_PROBLEMS AND TASKS_.
- a) According to the EU competition news excerpt, in what year was the Pension Protection Fund created?
- b) Name every business mentioned in the EU competition news excerpt.
- c) For each statement, say whether the EU competition news excerpt supports it and quote the words that decide it: (i) The Commission found that the UK Government's guarantee of British Telecom's pension liabilities was itself State aid. (ii) The Commission's investigation began in November 2007. (iii) Car dealers want a more flexible block exemption regime.

_DOCUMENT PASSAGE_.
The Commission’s investigation, which began in November 2007, related to the privatisation of British Telecom in 1984. As part of this process, the UK Government guaranteed British Telecom’s pension liabilities. The guarantee relates only to employees of British Telecom up to the time of privatisation and was found by the Commission to benefit only the employees themselves. The guarantee itself does not therefore constitute State aid.
However, the Government guarantee also has the effect under UK legislation of exempting the guaranteed pension fund from certain obligations. One such obligation is to pay a levy to the Pension Protection Fund, which was created in 2004. The Commission found the fact that the pension fund for pre-privatisation employees of British Telecom was not required to pay this levy conferred a financial advantage on British Telecom. This advantage could not be justified under EU State aid rules.
The UK Government is therefore required to recover the total unpaid levy from British Telecom, plus interest. British Telecom is expected to appeal the decision.
Contact Philip Bentley
The EU Commissioner for Competition Policy, Neelie Kroes, has held a roundtable discussion with the car industry to discuss the future of the motor vehicle block exemption. The block exemption exempts distribution agreements with car dealers and supply agreements with repairers from competition law by outlining what conditions would and would not be acceptable. Commissioner Kroes noted that the manufacturers would like to see a more flexible regime while car dealers like the protection they receive from the current rules. Commissioner Kroes highlighted the importance of independent repairers and noted their concern that any future regime should continue to assure access to technical information and spare parts. Commissioner Kroes concluded that while the car sales market appeared to be working well, it remains important that it be provided with a solid competition law foundation.
State Aid: Annulment of Commission Decision Approving Capital Injection of EUR 297.5 Million for La Poste
The Court of First Instance (CFI) has annulled the European Commission’s decision under EU State aid rules not to raise any objections to Belgium’s notification of a proposal to increase the capital of the public undertaking responsible for its universal postal operator, La Poste.
The challenge to the Commission’s decision to approve the capital injection was brought by La Poste’s German competitor, Deutsche Post and its Belgian subsidiary, DHL International. The CFI decided that, given the serious difficulty in assessing the compatibility of the increase in capital with the Common Market, the Commission should have initiated a detailed investigation, which would have allowed the claimants to submit their observations.

_INFORMATION PROVIDED_.
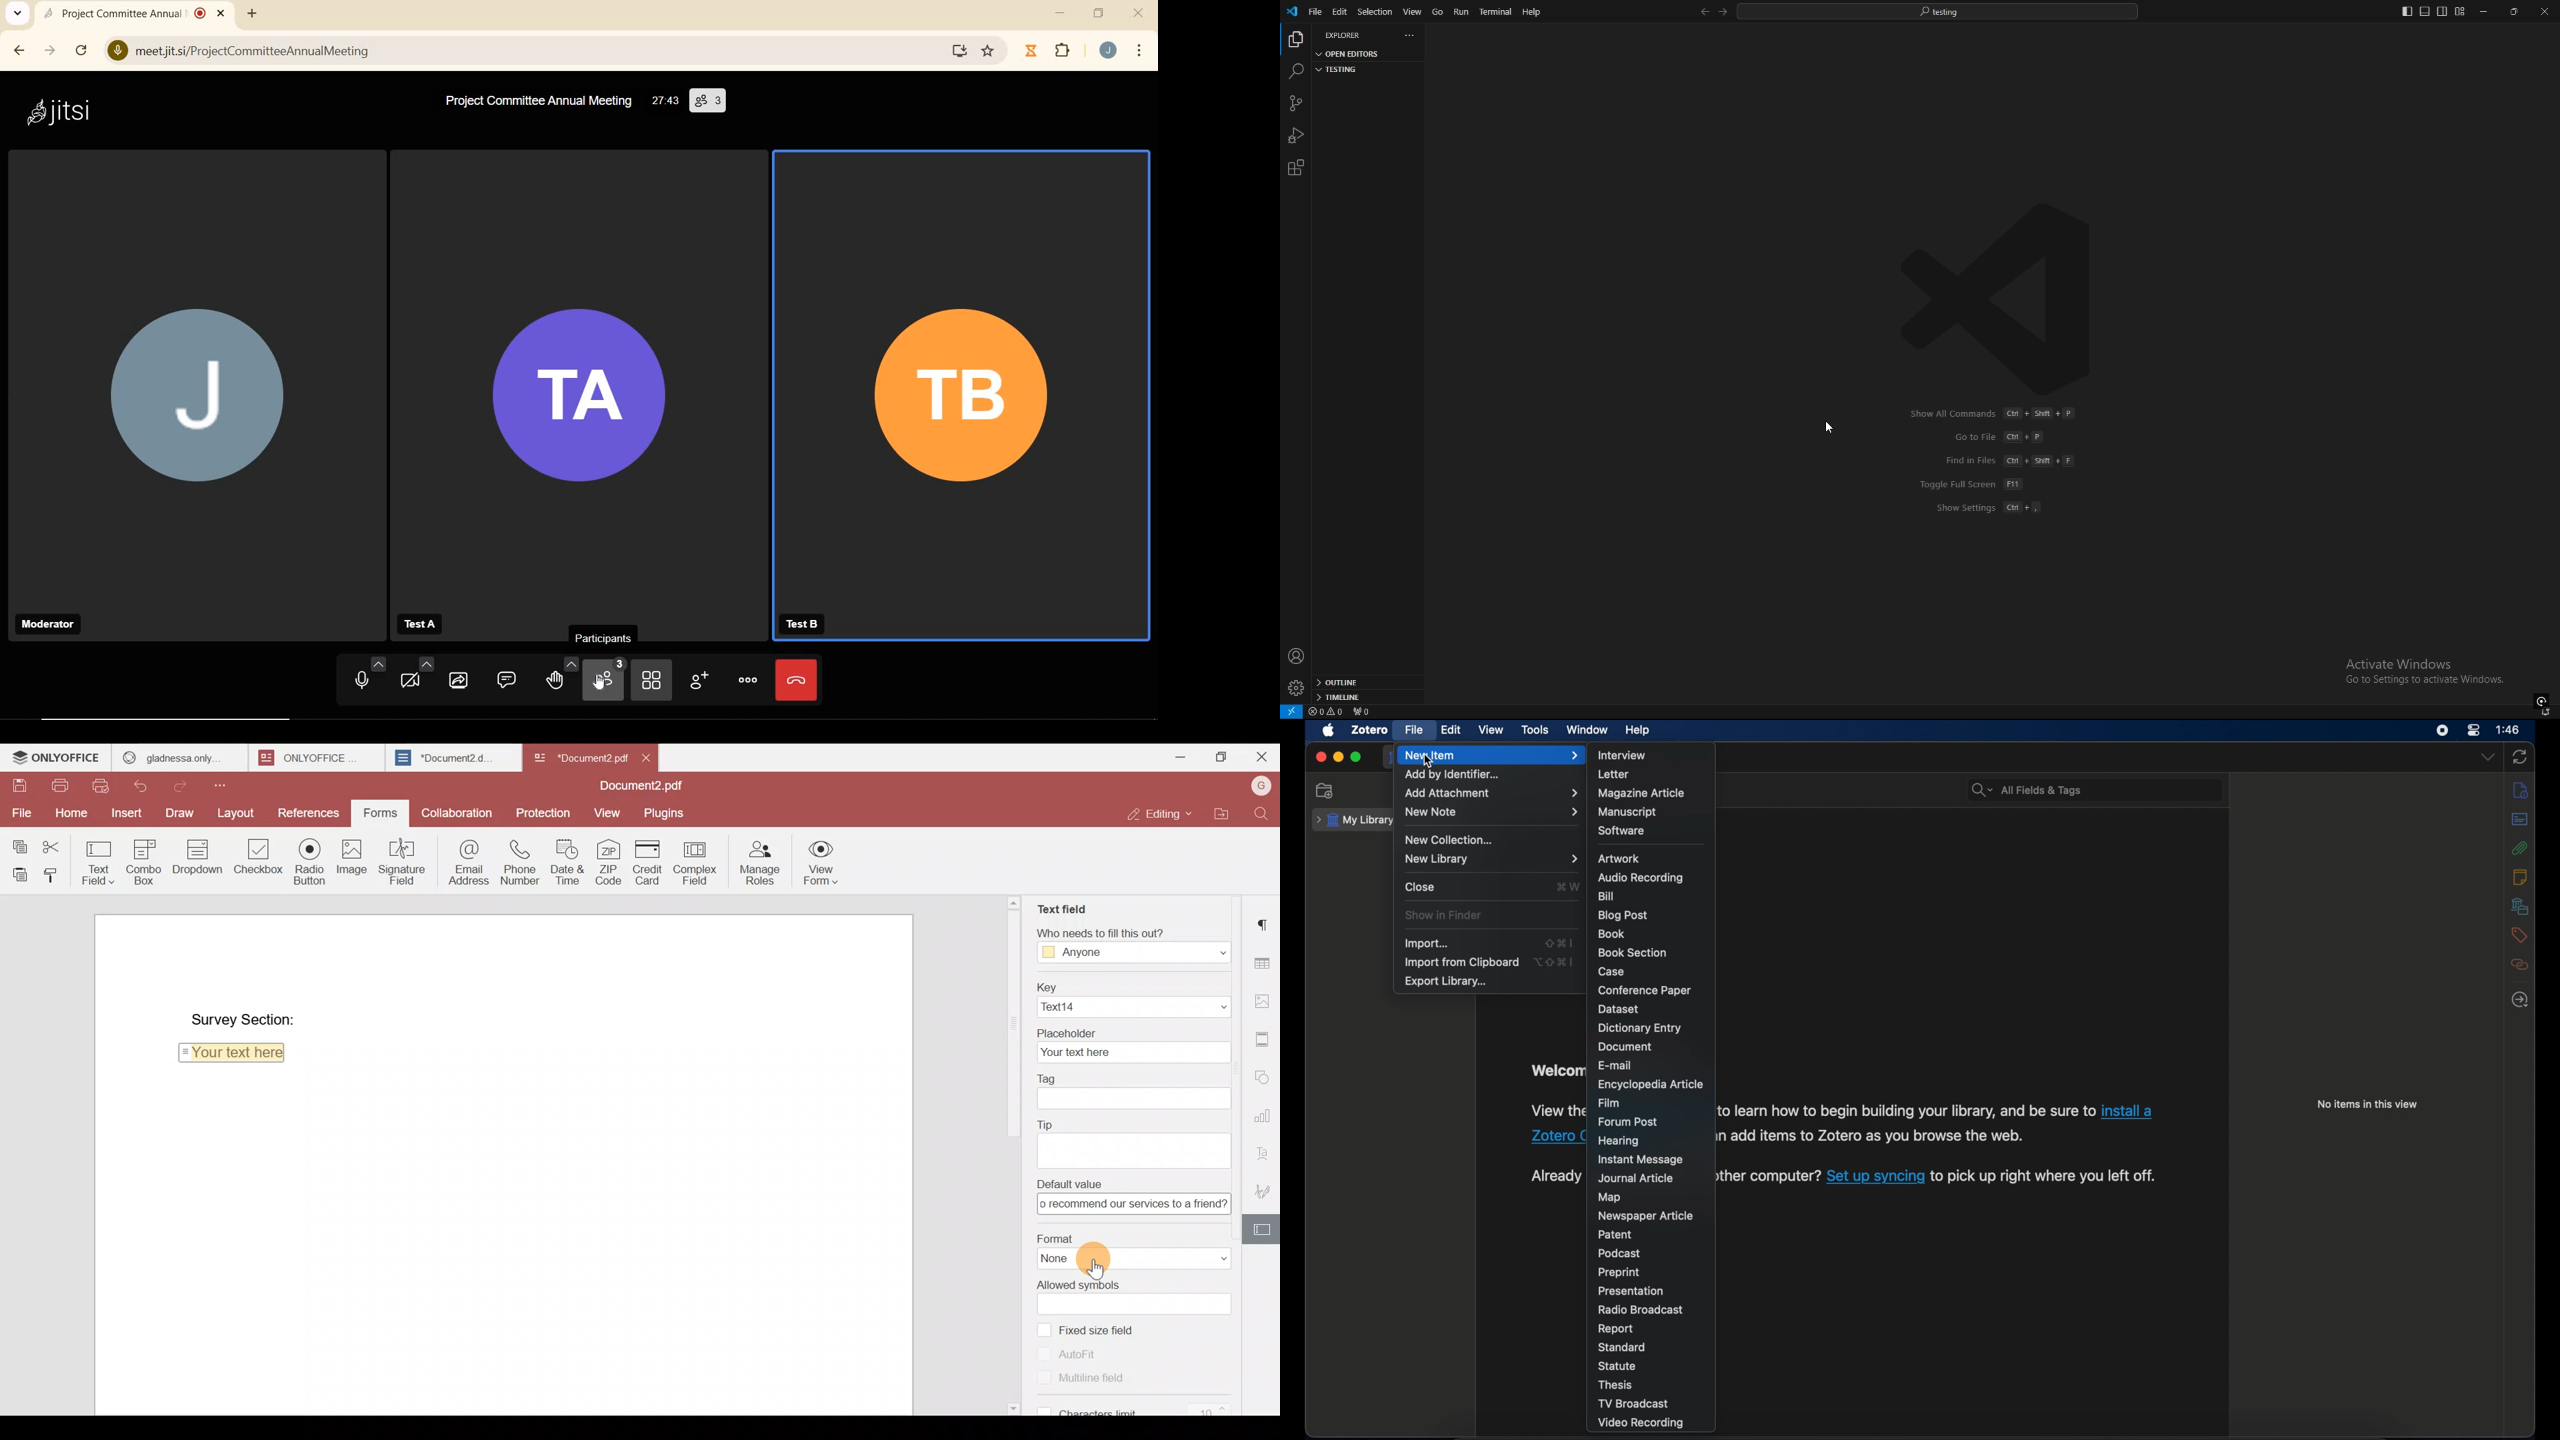 The height and width of the screenshot is (1456, 2576). Describe the element at coordinates (15, 16) in the screenshot. I see `SEARCH TABS` at that location.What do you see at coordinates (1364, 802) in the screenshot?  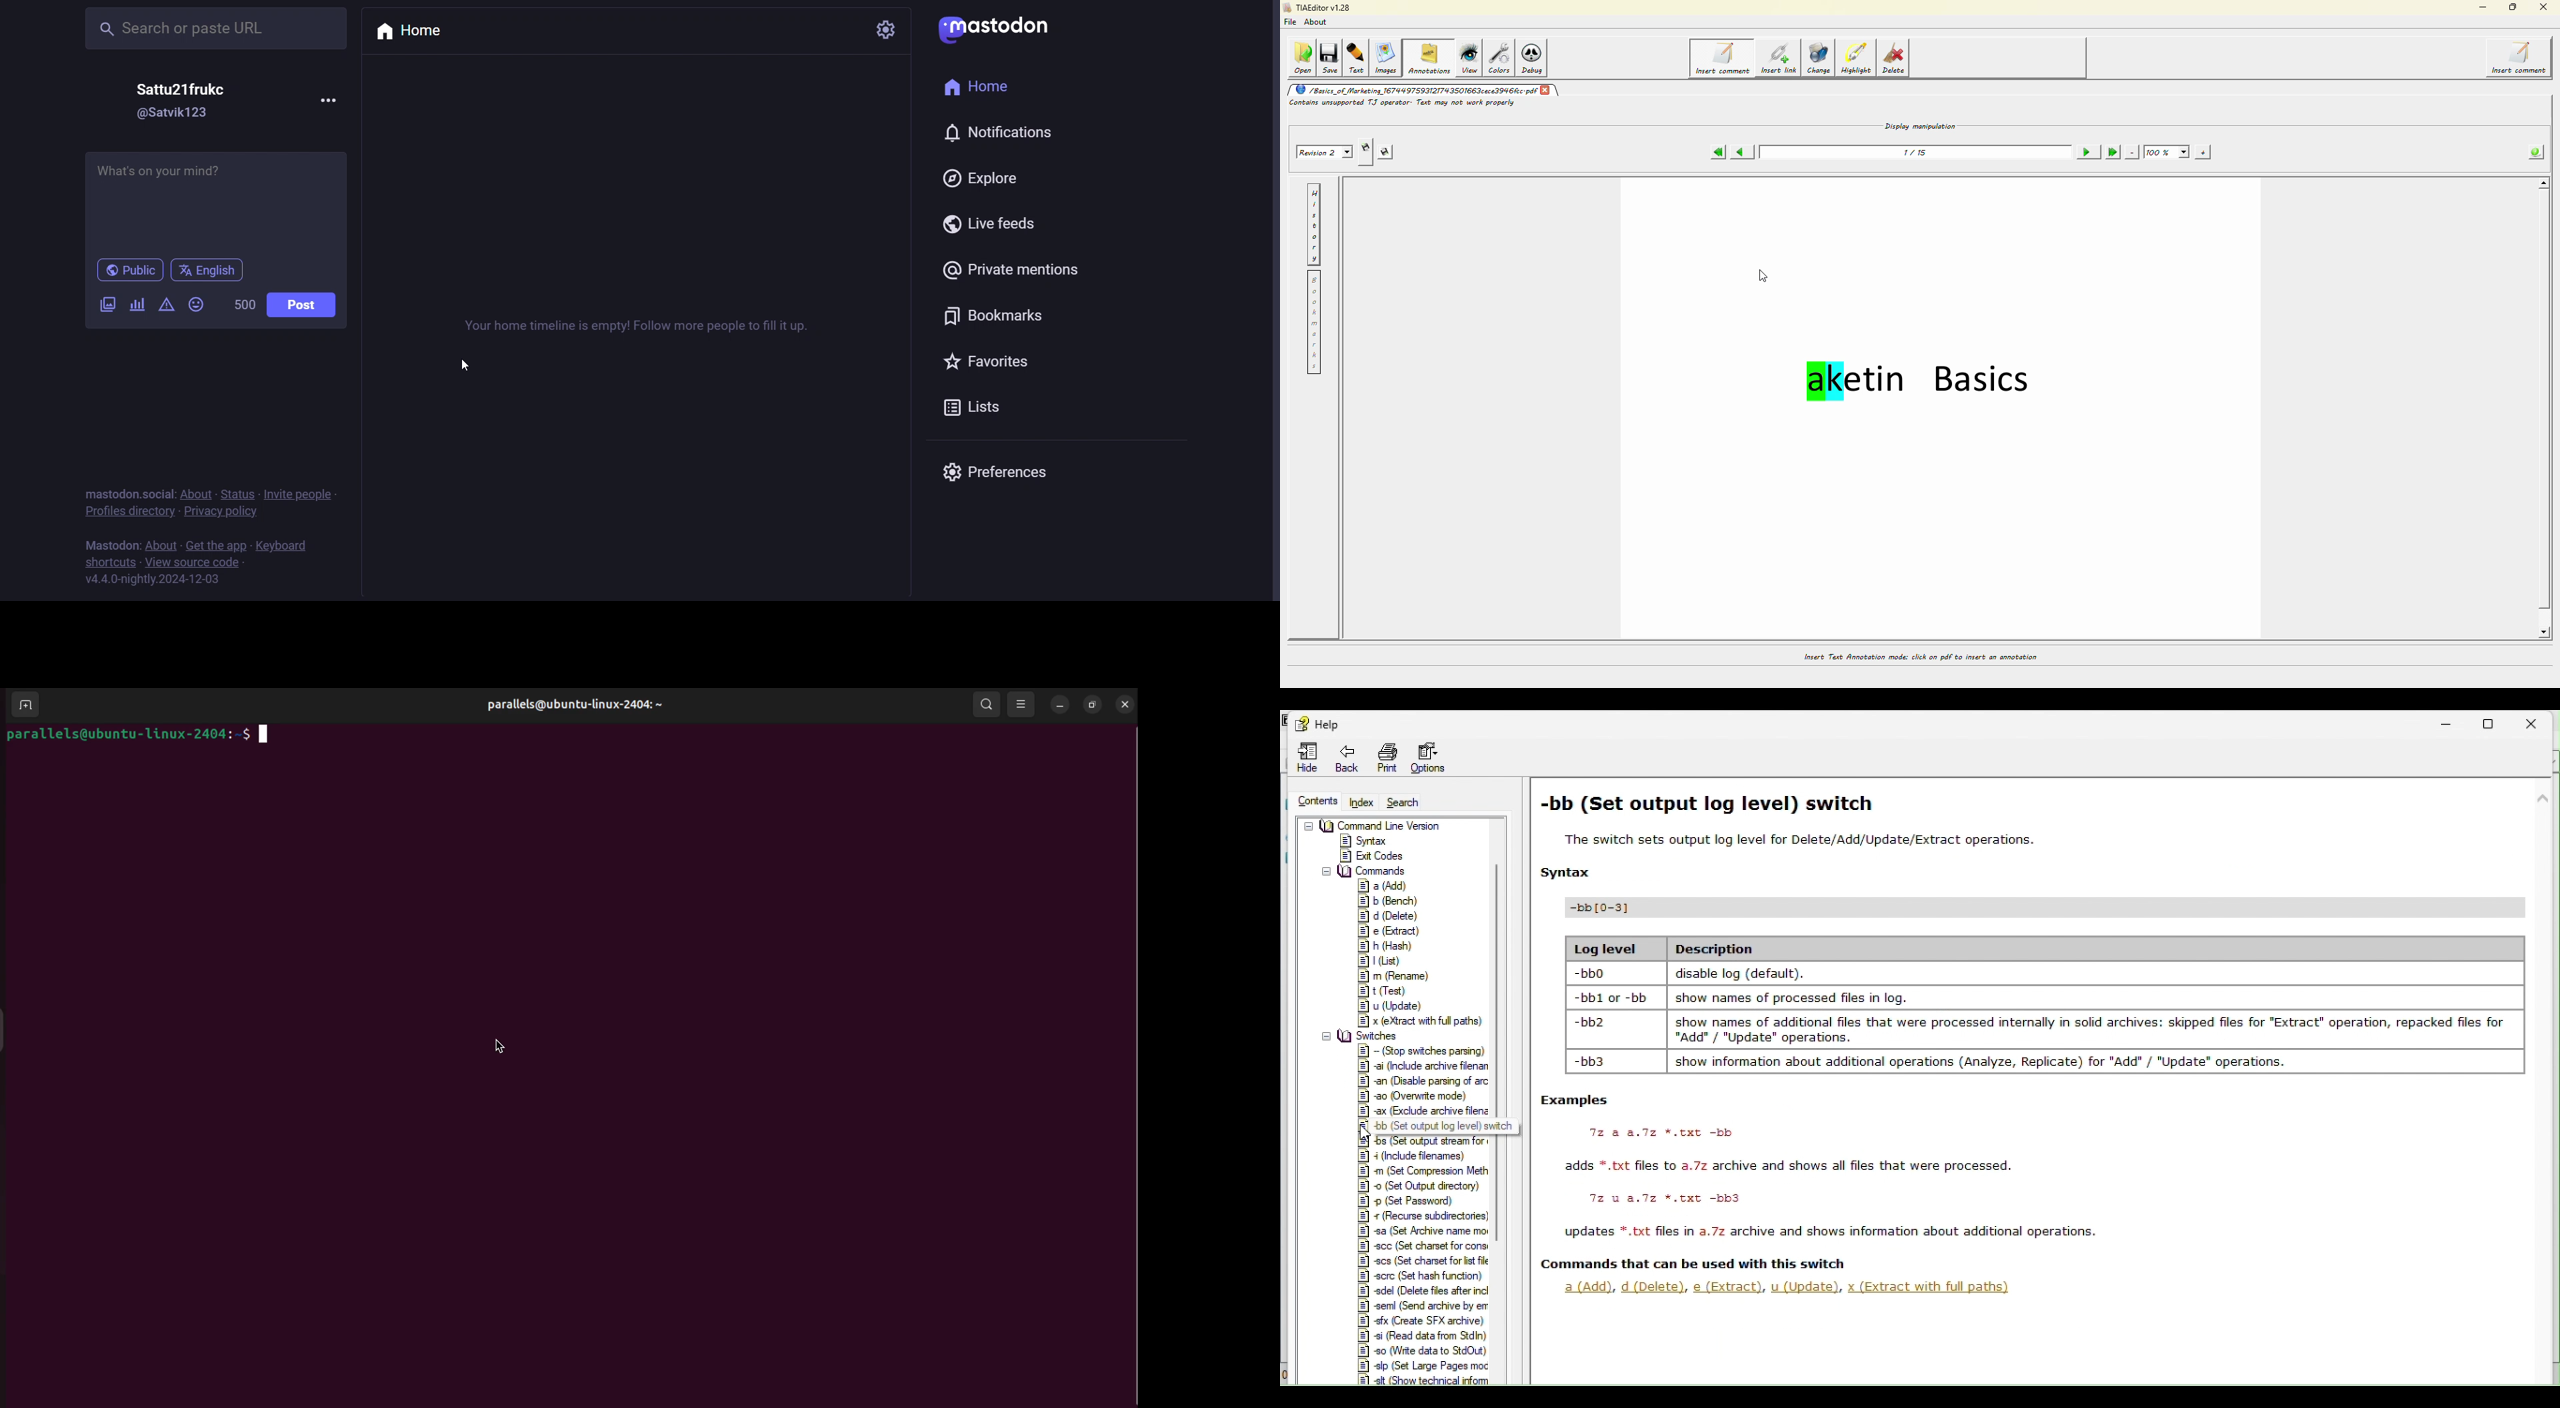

_ANSWERS PROVIDED_.
- a) 2004

- b) British Telecom, La Poste, Deutsche Post, DHL International

- c)
(i) No: "The guarantee itself does not therefore constitute State aid."
(ii) Yes: "The Commission’s investigation, which began in November 2007"
(iii) No: "the manufacturers would like to see a more flexible regime while car dealers like the protection they receive from the current rules"